# Session 10: Cross-Validation

Let's put in practice what we learned about cross-validation.

In this case, we are going to use the `K-Fold` cross-validation technique to evaluate the performance of a model.

We will be trying different combinations of hyperparameters for a `RandomForestClassifier` model within the `K-Fold` cross-validation. At the end, we will choose the best hyperparameters based on the average accuracy of the model.

In [1]:
from sklearn.ensemble import RandomForestClassifier
from sklearn.model_selection import train_test_split
from sklearn.metrics import accuracy_score, confusion_matrix, precision_score, recall_score
from sklearn.preprocessing import OneHotEncoder
from sklearn.model_selection import cross_validate
import pandas as pd
import numpy as np
import plotly.express as px


In [2]:
data = pd.read_csv('/Users/dgh/Desktop/IE/ie-pda/pda2_pt/data/shipping.csv')

data.columns = [col.replace('.', '_').replace(' ', '_').lower() for col in data.columns]

data.head()

Unnamed: 0,id,warehouse_block,mode_of_shipment,customer_care_calls,customer_rating,cost_of_the_product,prior_purchases,product_importance,gender,discount_offered,weight_in_gms,reached_on_time_y_n
0,1,D,Flight,4,2,177,3,low,F,44,1233,1
1,2,F,Flight,4,5,216,2,low,M,59,3088,1
2,3,A,Flight,2,2,183,4,low,M,48,3374,1
3,4,B,Flight,3,3,176,4,medium,M,10,1177,1
4,5,C,Flight,2,2,184,3,medium,F,46,2484,1


## The dataset

In this dataset, we have information about different orders shipped by an e-commerce company. The dataset contains the following columns:

- **ID:** ID Number of Customers.
- **Warehouse block:** The Company has a big Warehouse which is divided into blocks such as A, B, C, ...
- **Mode of shipment:** The Company ships the products in multiple ways such as Ship, Flight, and Road.
- **Customer care calls:** The number of calls made for enquiry of the shipment.
- **Customer rating:** The company has rated from every customer. 1 is the lowest (Worst), 5 is the highest (Best).
- **Cost of the product:** Cost of the Product in US Dollars.
- **Prior purchases:** The Number of Prior Purchases.
- **Product importance:** The company has categorized the product in various parameters such as low, medium, high.
- **Gender:** Male and Female.
- **Discount offered:** Discount offered on that specific product.
- **Weight in gms:** It is the weight in grams.
- **Reached on time:** It is the target variable, where 1 indicates that the product has NOT reached on time and 0 indicates it has reached on time.

## Question 1

Separate the dataset into features and target variable.

## Question 2

Is the dataset balanced?

## Question 3

Dealing with the ID: should we keep it in the dataset?

If there are several rows with the same ID then it might be important to understand recurrence. If not, we can drop it.

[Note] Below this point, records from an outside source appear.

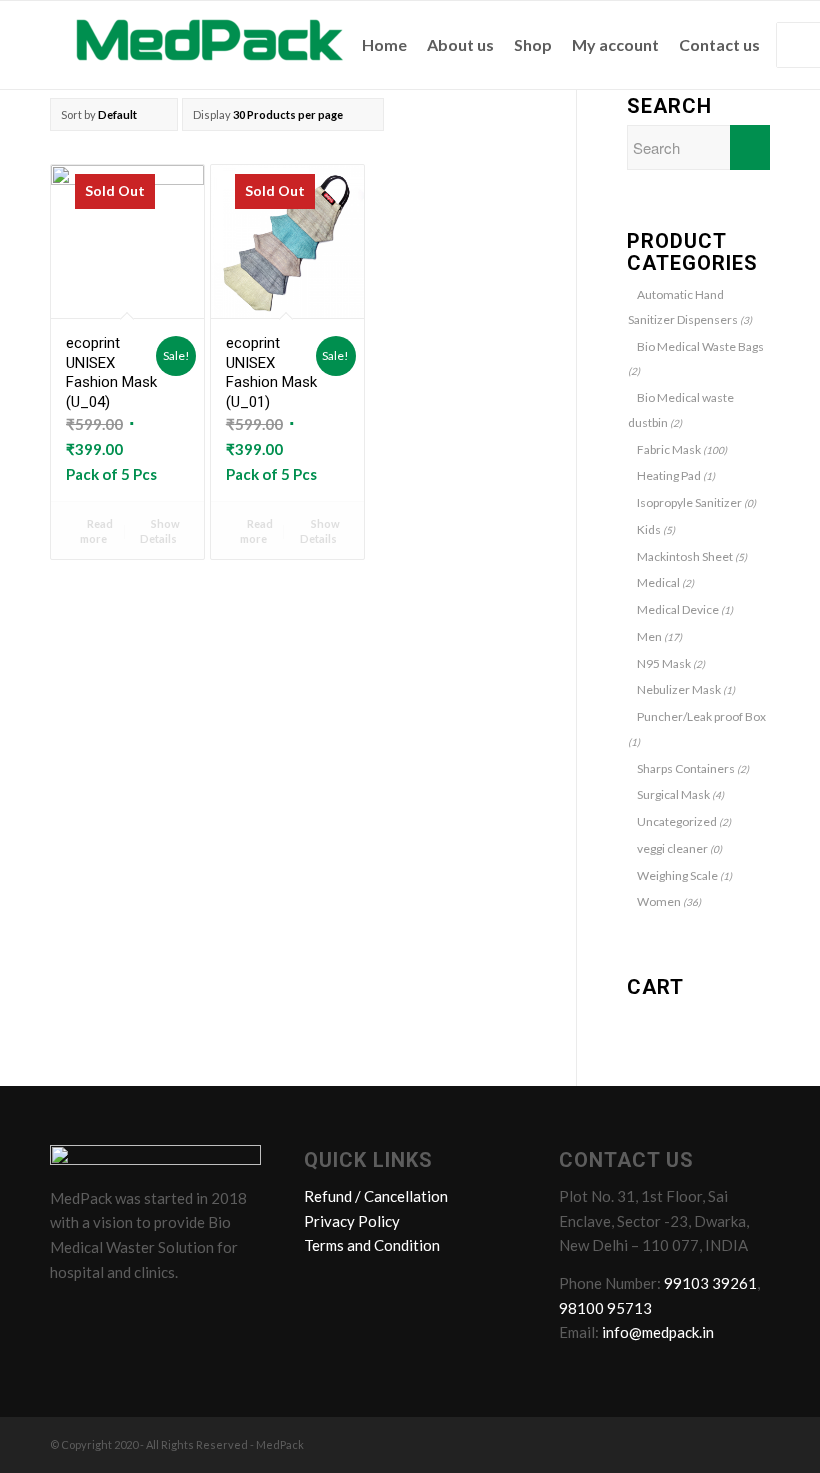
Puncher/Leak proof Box (701, 716)
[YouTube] (183, 1316)
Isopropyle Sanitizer (689, 502)
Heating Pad (669, 475)
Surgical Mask (673, 794)
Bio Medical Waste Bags (700, 346)
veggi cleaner (672, 848)
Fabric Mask (669, 449)
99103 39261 (710, 1283)
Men (649, 636)
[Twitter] (107, 1316)
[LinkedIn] (145, 1316)
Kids (649, 529)
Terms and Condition (372, 1245)
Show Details (160, 531)
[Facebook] (69, 1316)
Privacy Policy (352, 1221)
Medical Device (678, 609)
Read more (96, 531)
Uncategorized (677, 821)
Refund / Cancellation (376, 1196)
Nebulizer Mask (679, 689)
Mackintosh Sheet (685, 556)
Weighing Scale (677, 875)
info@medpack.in (658, 1332)
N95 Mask (664, 663)
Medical (658, 582)
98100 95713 (605, 1308)
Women (659, 901)
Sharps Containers (686, 768)
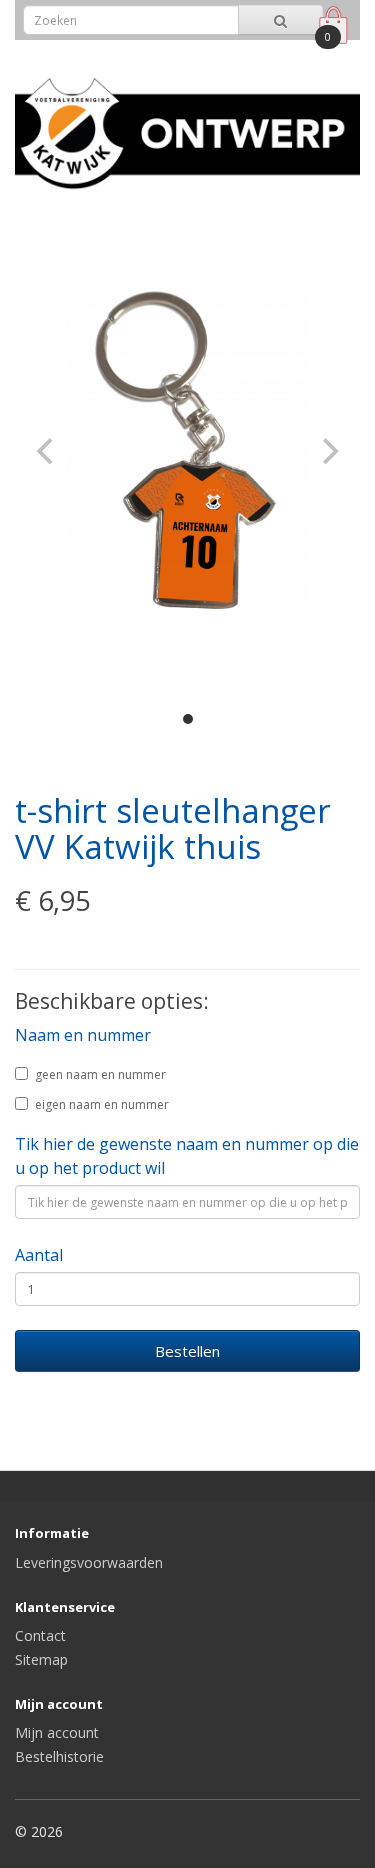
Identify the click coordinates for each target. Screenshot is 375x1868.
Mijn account (57, 1732)
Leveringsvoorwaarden (89, 1562)
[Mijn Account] (288, 53)
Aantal (39, 1255)
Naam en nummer (83, 1035)
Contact (40, 1635)
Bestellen (187, 1351)
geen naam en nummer (100, 1074)
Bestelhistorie (59, 1756)
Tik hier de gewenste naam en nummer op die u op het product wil (187, 1156)
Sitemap (41, 1659)
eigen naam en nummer (102, 1104)
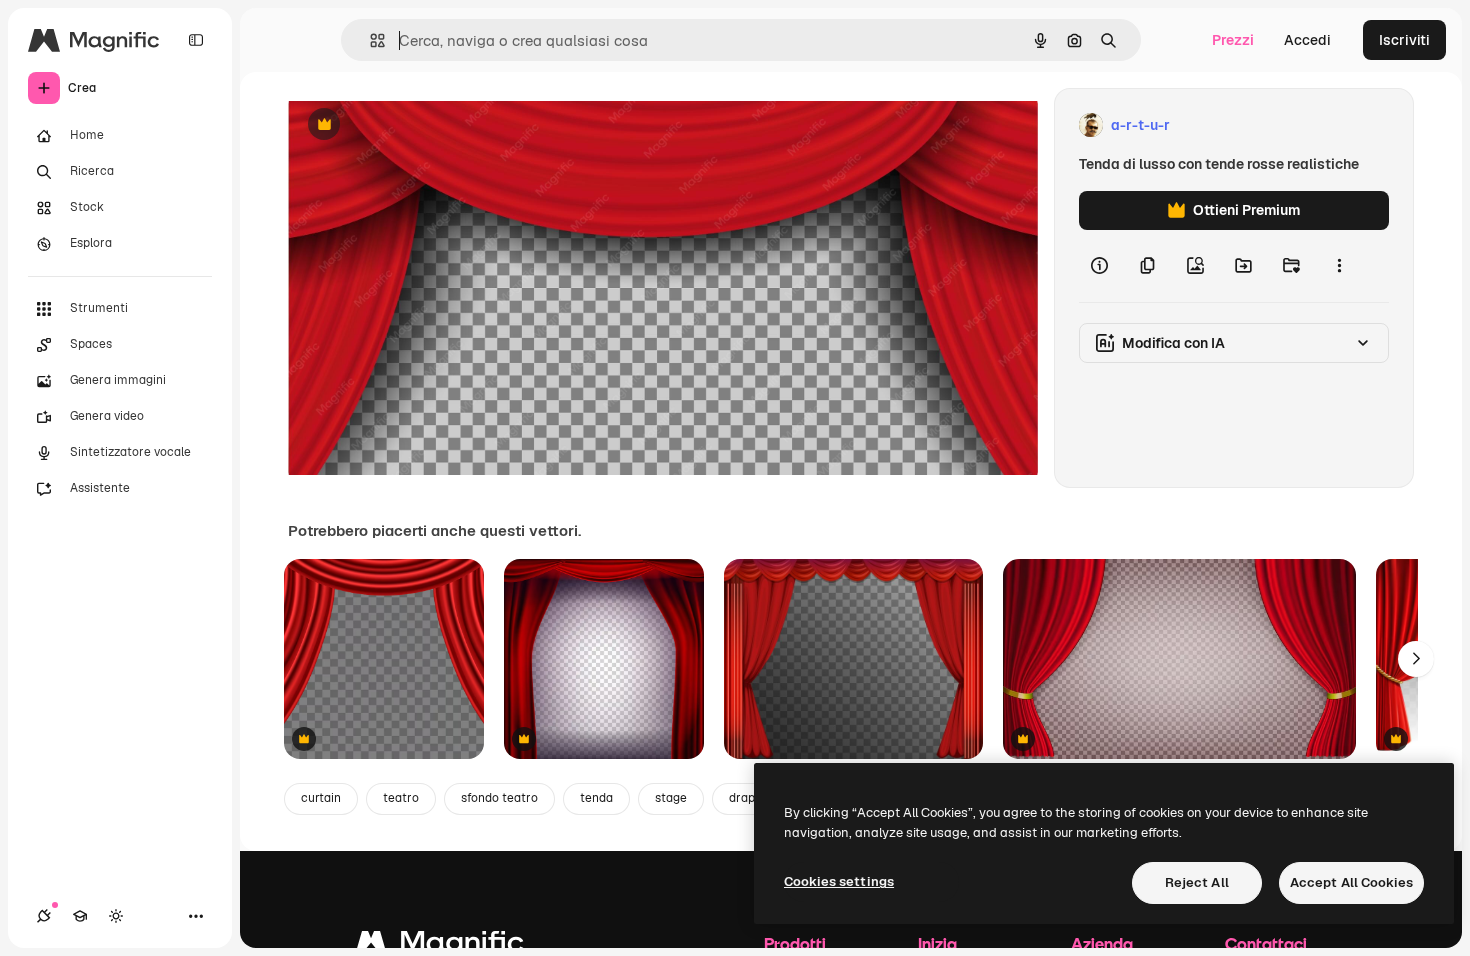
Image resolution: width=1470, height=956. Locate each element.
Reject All (1197, 882)
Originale (420, 125)
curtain (321, 798)
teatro (401, 798)
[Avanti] (1416, 659)
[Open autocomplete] (369, 40)
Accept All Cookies (1351, 882)
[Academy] (80, 916)
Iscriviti (1404, 40)
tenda (596, 798)
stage (671, 798)
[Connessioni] (44, 916)
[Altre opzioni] (1339, 266)
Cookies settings (839, 881)
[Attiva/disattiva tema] (116, 916)
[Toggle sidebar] (196, 40)
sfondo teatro (499, 798)
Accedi (1307, 40)
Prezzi (1233, 40)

Please check if there are any repeated IDs in the dataset. If there are, keep the column, otherwise drop it.

## Question 4 

Which are the categorical columns in the dataset?

## Question 4

Encode the categorical variables, using the `OneHotEncoder` or `LabelEncoder` from `sklearn`.

## Question 5

Split the dataset into training and test sets.

## Question 6

Create a `RandomForestClassifier` model and use the `K-Fold` cross-validation technique to evaluate the model, without changing the hyperparameters.

* Use accuracy as the metric to evaluate the model with `cross_validate`.
    * `accuracy_score` is the number of correct predictions made by the model over all kinds predictions made.
    $$ accuracy = \frac{TP + TN}{TP + TN + FP + FN} $$

* Use 10 folds in the cross-validation.

About classification metrics: https://scikit-learn.org/stable/modules/model_evaluation.html#classification-metrics

# Brief intro to random forests

Random forests are an ensemble learning method that can be used for classification and regression.

It works by training several decision trees during training and outputting the majority class (classification) or mean prediction (regression) of the individual trees.

The idea behind random forests is that each tree might be overfitting the data in a different way, so by averaging the predictions of the trees, we can reduce the variance of the model. One of the characteristics of random forests is that none of trees are trained with the same data, they only use some of the variables. By doing that, we can reduce the correlation between the trees and make the model more robust.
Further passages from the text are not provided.